Het is een prijs die de eveneens aan de afdeling rechtsfilosofie verbonden Andreas Kinneging eerder won voor zijn boek Geografie van Goed en Kwaad. Dit boek bevat dan ook terechte cultuurkritiek. Toegeven, die kritiek is wat mij betreft te reactionair in haar oplossing. Die neigt naar een soort gemeenschapsdenken waar ik geen fan van ben, omdat het seksistische elementen bevat. Hierbij komt dat ik in Kinnegings nadruk op individuele deugden een meer fundamentele kritiek op het kapitalisme mis. Maar dit neemt de waarde van zijn rake analyses niet weg. Bovendien is hij ook nog eens een van ’s lands grootste kenners als het gaat om het gedachtegoed van Alexis de Tocqueville en de klassieken.
En wat te denken van Janneke Vink ? Zij promoveerde een jaar geleden in Leiden bij Paul Cliteur op het idee om dierenrechten in de grondwet te verankeren. Een vredelievender voorstel kan ik mij nauwelijks voorstellen.
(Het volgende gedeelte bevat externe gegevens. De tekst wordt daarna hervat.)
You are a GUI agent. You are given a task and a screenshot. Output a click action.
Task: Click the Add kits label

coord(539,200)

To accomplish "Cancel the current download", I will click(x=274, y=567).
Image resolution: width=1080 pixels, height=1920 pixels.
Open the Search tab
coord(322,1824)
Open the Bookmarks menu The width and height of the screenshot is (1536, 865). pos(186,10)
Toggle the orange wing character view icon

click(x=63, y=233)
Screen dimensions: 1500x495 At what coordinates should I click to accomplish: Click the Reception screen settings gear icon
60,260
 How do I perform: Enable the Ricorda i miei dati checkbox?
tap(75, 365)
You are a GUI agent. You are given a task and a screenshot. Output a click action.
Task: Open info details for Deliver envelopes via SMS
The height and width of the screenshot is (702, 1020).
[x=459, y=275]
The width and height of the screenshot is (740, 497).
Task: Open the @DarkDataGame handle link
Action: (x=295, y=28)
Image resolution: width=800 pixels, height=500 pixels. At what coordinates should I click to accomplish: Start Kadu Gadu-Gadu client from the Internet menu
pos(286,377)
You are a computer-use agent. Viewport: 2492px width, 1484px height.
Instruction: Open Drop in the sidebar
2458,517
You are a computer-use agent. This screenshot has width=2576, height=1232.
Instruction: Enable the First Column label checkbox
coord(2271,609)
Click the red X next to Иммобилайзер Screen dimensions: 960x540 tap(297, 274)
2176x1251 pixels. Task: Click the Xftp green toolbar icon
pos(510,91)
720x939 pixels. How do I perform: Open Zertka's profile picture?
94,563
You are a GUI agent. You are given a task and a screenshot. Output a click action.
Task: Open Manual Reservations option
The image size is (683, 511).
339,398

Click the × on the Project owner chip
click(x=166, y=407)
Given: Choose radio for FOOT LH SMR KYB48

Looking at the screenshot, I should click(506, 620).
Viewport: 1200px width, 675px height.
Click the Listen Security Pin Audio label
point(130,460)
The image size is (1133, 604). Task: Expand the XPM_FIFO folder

Zij toont aan dat Cliteur niet de omgekeerde koning Midas is die wel eens van hem wordt gemaakt : niet alles wat met Cliteur in aanraking komt is slecht.
Als laatste zou ik Raisa Blommestijn willen noemen. Recentelijk heb ik haar fel bekritiseerd vanwege haar kritiek op de zogenaamd gevaarlijk links activisme. Die kritiek was volgens mij vaag en kwam daarmee neer op een misplaatste poging om goedkoop te scoren. Haar twijfelachtige bijdragen aan het publieke debat doen voor mij echter niets af aan haar interessante onderzoek over het gedachtegoed van rechtsfilosoof en nazisympathisant Carl Schmitt en de ondergang van de democratische rechtsstaat in de Duitse Weimarrepubliek. Dit thema is relevanter dan ooit. Juist de huidige opkomst van extreemrechts toont dat aan.
Vanwege het gevaar van opkomend extreemrechts is het terecht dat we met kritisch oog kijken naar de Leidse afdeling rechtsfilosofie. Maar we doen er goed aan in te zien dat de slechte reputatie die het door de ophef rond Forum voor Democratie krijgt slechts ten dele terecht is.